■ SHORT PROBLEM ■
Rewrite every line of the records below in full, offsetting each coordinate number by -124. Leave the pictures out.

■ DATA FOR THIS TASK ■
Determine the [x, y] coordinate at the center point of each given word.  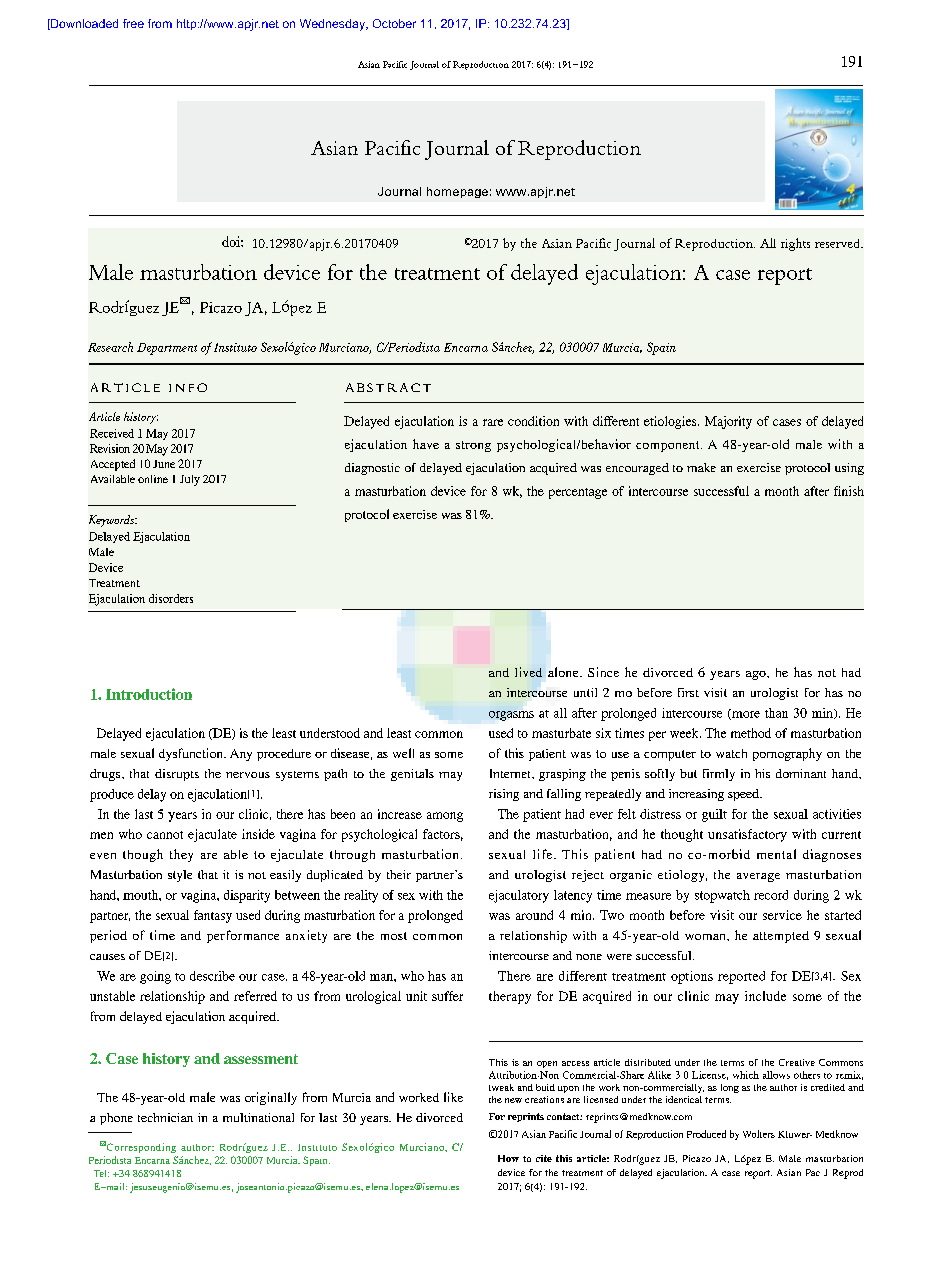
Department [167, 349]
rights [795, 244]
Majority [728, 422]
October [394, 23]
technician [165, 1117]
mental [776, 854]
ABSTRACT [388, 387]
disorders [171, 598]
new [513, 1100]
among [445, 817]
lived [528, 672]
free [133, 23]
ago [757, 675]
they [181, 855]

■ ANSWER FOR THIS EXERCISE ■
Determine the [x, y] coordinate at the center point of each given word.  
Department [43, 225]
rights [671, 120]
Majority [604, 298]
October [270, -101]
technician [41, 993]
mental [652, 730]
ABSTRACT [264, 263]
disorders [47, 474]
new [389, 976]
among [321, 693]
lived [404, 548]
free [9, -101]
ago [633, 551]
they [57, 731]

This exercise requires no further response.